### How to complete this task
From the first record to the last, write each one out again exactly.
******
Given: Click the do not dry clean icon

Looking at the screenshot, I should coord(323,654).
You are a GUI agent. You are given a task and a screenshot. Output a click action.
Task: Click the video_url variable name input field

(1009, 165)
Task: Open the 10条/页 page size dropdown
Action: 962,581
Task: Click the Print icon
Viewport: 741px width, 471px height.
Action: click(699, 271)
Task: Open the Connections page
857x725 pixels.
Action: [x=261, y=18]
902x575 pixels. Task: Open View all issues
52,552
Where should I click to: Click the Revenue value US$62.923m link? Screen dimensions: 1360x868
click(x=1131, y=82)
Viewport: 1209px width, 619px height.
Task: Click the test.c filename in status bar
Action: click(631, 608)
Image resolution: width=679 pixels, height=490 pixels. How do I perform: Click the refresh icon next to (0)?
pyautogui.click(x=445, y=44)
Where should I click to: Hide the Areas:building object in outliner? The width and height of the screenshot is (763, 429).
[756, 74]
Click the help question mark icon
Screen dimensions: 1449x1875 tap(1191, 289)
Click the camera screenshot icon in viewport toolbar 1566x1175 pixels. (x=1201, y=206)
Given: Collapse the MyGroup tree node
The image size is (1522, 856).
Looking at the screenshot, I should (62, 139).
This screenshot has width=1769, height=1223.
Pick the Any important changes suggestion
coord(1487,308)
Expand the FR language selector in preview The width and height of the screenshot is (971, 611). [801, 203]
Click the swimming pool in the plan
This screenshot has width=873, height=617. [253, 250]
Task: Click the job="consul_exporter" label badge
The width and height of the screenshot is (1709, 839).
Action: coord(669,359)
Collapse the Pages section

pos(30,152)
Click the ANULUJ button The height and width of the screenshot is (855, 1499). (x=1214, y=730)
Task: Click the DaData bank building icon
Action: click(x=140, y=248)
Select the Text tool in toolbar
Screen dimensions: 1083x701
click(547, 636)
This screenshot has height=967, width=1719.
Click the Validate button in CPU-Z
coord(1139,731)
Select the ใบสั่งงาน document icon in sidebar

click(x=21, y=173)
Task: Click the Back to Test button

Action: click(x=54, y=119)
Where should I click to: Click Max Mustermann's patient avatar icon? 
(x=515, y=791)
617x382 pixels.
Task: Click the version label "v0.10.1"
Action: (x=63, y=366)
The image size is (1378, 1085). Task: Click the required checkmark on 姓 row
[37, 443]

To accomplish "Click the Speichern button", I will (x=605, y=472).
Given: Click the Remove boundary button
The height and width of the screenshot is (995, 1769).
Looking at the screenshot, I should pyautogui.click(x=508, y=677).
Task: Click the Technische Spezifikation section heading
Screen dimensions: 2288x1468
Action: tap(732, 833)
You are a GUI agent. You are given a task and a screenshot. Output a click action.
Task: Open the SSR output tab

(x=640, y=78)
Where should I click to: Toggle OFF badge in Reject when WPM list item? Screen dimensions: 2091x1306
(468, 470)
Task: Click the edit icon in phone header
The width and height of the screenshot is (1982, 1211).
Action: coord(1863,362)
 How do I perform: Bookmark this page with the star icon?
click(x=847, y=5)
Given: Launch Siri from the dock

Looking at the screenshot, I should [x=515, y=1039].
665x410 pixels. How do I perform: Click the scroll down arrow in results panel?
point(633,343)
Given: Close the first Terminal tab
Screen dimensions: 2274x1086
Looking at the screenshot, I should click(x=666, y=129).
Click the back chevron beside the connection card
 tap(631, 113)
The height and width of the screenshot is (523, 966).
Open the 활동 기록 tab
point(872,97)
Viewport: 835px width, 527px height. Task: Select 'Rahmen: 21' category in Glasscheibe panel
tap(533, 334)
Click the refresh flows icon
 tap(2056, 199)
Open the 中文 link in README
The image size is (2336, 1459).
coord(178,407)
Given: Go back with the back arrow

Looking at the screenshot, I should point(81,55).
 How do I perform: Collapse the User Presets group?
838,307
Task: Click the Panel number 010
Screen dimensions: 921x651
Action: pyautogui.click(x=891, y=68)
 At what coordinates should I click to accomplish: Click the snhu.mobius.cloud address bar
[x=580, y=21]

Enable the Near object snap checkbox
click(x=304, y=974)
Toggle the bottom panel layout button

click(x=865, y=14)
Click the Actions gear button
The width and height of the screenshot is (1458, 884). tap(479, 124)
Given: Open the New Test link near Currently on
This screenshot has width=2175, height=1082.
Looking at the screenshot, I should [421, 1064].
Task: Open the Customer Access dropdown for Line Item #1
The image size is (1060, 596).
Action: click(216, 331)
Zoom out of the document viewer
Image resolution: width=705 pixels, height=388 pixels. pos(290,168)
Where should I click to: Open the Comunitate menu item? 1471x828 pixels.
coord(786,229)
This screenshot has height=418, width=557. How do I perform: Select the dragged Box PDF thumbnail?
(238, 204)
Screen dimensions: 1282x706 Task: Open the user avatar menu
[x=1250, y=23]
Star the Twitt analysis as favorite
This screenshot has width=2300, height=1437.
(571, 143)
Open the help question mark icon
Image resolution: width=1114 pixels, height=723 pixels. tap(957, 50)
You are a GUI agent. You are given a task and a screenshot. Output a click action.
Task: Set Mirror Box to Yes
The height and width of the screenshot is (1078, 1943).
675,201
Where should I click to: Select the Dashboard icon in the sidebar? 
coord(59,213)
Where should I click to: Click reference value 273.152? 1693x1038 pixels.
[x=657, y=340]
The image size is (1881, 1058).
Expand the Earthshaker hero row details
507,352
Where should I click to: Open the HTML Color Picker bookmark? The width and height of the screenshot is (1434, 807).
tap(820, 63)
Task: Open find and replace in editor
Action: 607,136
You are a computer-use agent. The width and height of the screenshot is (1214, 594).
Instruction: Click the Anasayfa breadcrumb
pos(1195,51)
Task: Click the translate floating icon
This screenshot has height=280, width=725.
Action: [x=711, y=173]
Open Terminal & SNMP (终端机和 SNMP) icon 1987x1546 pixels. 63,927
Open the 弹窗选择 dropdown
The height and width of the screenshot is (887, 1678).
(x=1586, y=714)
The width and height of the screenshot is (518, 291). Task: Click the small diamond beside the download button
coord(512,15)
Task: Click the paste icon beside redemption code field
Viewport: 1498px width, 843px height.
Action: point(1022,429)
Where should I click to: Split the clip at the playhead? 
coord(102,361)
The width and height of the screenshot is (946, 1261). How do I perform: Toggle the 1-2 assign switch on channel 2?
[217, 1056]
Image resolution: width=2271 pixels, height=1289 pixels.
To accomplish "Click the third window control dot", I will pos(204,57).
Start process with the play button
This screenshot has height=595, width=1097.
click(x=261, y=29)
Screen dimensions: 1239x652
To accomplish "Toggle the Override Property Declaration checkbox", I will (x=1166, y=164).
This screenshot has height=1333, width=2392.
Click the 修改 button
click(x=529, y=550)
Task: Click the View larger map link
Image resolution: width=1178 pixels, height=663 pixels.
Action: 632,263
******
### Exercise result
Given: Click the do not dry clean icon

Looking at the screenshot, I should coord(323,654).
You are a GUI agent. You are given a task and a screenshot. Output a click action.
Task: Click the video_url variable name input field

(1009, 165)
Task: Open the 10条/页 page size dropdown
Action: 962,581
Task: Click the Print icon
Viewport: 741px width, 471px height.
Action: click(699, 271)
Task: Open the Connections page
857x725 pixels.
Action: [x=261, y=18]
902x575 pixels. Task: Open View all issues
52,552
Where should I click to: Click the Revenue value US$62.923m link? Screen dimensions: 1360x868
click(x=1131, y=82)
Viewport: 1209px width, 619px height.
Task: Click the test.c filename in status bar
Action: click(631, 608)
Image resolution: width=679 pixels, height=490 pixels. How do I perform: Click the refresh icon next to (0)?
pyautogui.click(x=445, y=44)
Where should I click to: Hide the Areas:building object in outliner? The width and height of the screenshot is (763, 429).
[756, 74]
Click the help question mark icon
Screen dimensions: 1449x1875 tap(1191, 289)
Click the camera screenshot icon in viewport toolbar 1566x1175 pixels. (x=1201, y=206)
Given: Collapse the MyGroup tree node
The image size is (1522, 856).
Looking at the screenshot, I should (62, 139).
This screenshot has width=1769, height=1223.
Pick the Any important changes suggestion
coord(1487,308)
Expand the FR language selector in preview The width and height of the screenshot is (971, 611). [801, 203]
Click the swimming pool in the plan
This screenshot has width=873, height=617. [253, 250]
Task: Click the job="consul_exporter" label badge
The width and height of the screenshot is (1709, 839).
Action: coord(669,359)
Collapse the Pages section

pos(30,152)
Click the ANULUJ button The height and width of the screenshot is (855, 1499). (x=1214, y=730)
Task: Click the DaData bank building icon
Action: click(x=140, y=248)
Select the Text tool in toolbar
Screen dimensions: 1083x701
click(547, 636)
This screenshot has height=967, width=1719.
Click the Validate button in CPU-Z
coord(1139,731)
Select the ใบสั่งงาน document icon in sidebar

click(x=21, y=173)
Task: Click the Back to Test button

Action: click(x=54, y=119)
Where should I click to: Click Max Mustermann's patient avatar icon? 
(x=515, y=791)
617x382 pixels.
Task: Click the version label "v0.10.1"
Action: (x=63, y=366)
The image size is (1378, 1085). Task: Click the required checkmark on 姓 row
[37, 443]

To accomplish "Click the Speichern button", I will (x=605, y=472).
Given: Click the Remove boundary button
The height and width of the screenshot is (995, 1769).
Looking at the screenshot, I should pyautogui.click(x=508, y=677).
Task: Click the Technische Spezifikation section heading
Screen dimensions: 2288x1468
Action: tap(732, 833)
You are a GUI agent. You are given a task and a screenshot. Output a click action.
Task: Open the SSR output tab

(x=640, y=78)
Where should I click to: Toggle OFF badge in Reject when WPM list item? Screen dimensions: 2091x1306
(468, 470)
Task: Click the edit icon in phone header
The width and height of the screenshot is (1982, 1211).
Action: coord(1863,362)
 How do I perform: Bookmark this page with the star icon?
click(x=847, y=5)
Given: Launch Siri from the dock

Looking at the screenshot, I should [x=515, y=1039].
665x410 pixels. How do I perform: Click the scroll down arrow in results panel?
point(633,343)
Given: Close the first Terminal tab
Screen dimensions: 2274x1086
Looking at the screenshot, I should click(x=666, y=129).
Click the back chevron beside the connection card
 tap(631, 113)
The height and width of the screenshot is (523, 966).
Open the 활동 기록 tab
point(872,97)
Viewport: 835px width, 527px height. Task: Select 'Rahmen: 21' category in Glasscheibe panel
tap(533, 334)
Click the refresh flows icon
 tap(2056, 199)
Open the 中文 link in README
The image size is (2336, 1459).
coord(178,407)
Given: Go back with the back arrow

Looking at the screenshot, I should point(81,55).
 How do I perform: Collapse the User Presets group?
838,307
Task: Click the Panel number 010
Screen dimensions: 921x651
Action: pyautogui.click(x=891, y=68)
 At what coordinates should I click to accomplish: Click the snhu.mobius.cloud address bar
[x=580, y=21]

Enable the Near object snap checkbox
click(x=304, y=974)
Toggle the bottom panel layout button

click(x=865, y=14)
Click the Actions gear button
The width and height of the screenshot is (1458, 884). tap(479, 124)
Given: Open the New Test link near Currently on
This screenshot has width=2175, height=1082.
Looking at the screenshot, I should [421, 1064].
Task: Open the Customer Access dropdown for Line Item #1
The image size is (1060, 596).
Action: click(216, 331)
Zoom out of the document viewer
Image resolution: width=705 pixels, height=388 pixels. pos(290,168)
Where should I click to: Open the Comunitate menu item? 1471x828 pixels.
coord(786,229)
This screenshot has height=418, width=557. How do I perform: Select the dragged Box PDF thumbnail?
(238, 204)
Screen dimensions: 1282x706 Task: Open the user avatar menu
[x=1250, y=23]
Star the Twitt analysis as favorite
This screenshot has width=2300, height=1437.
(571, 143)
Open the help question mark icon
Image resolution: width=1114 pixels, height=723 pixels. tap(957, 50)
You are a GUI agent. You are given a task and a screenshot. Output a click action.
Task: Set Mirror Box to Yes
The height and width of the screenshot is (1078, 1943).
675,201
Where should I click to: Select the Dashboard icon in the sidebar? 
coord(59,213)
Where should I click to: Click reference value 273.152? 1693x1038 pixels.
[x=657, y=340]
The image size is (1881, 1058).
Expand the Earthshaker hero row details
507,352
Where should I click to: Open the HTML Color Picker bookmark? The width and height of the screenshot is (1434, 807).
tap(820, 63)
Task: Open find and replace in editor
Action: 607,136
You are a computer-use agent. The width and height of the screenshot is (1214, 594).
Instruction: Click the Anasayfa breadcrumb
pos(1195,51)
Task: Click the translate floating icon
This screenshot has height=280, width=725.
Action: [x=711, y=173]
Open Terminal & SNMP (终端机和 SNMP) icon 1987x1546 pixels. 63,927
Open the 弹窗选择 dropdown
The height and width of the screenshot is (887, 1678).
(x=1586, y=714)
The width and height of the screenshot is (518, 291). Task: Click the small diamond beside the download button
coord(512,15)
Task: Click the paste icon beside redemption code field
Viewport: 1498px width, 843px height.
Action: point(1022,429)
Where should I click to: Split the clip at the playhead? 
coord(102,361)
The width and height of the screenshot is (946, 1261). How do I perform: Toggle the 1-2 assign switch on channel 2?
[217, 1056]
Image resolution: width=2271 pixels, height=1289 pixels.
To accomplish "Click the third window control dot", I will pos(204,57).
Start process with the play button
This screenshot has height=595, width=1097.
click(x=261, y=29)
Screen dimensions: 1239x652
To accomplish "Toggle the Override Property Declaration checkbox", I will (x=1166, y=164).
This screenshot has height=1333, width=2392.
Click the 修改 button
click(x=529, y=550)
Task: Click the View larger map link
Image resolution: width=1178 pixels, height=663 pixels.
Action: 632,263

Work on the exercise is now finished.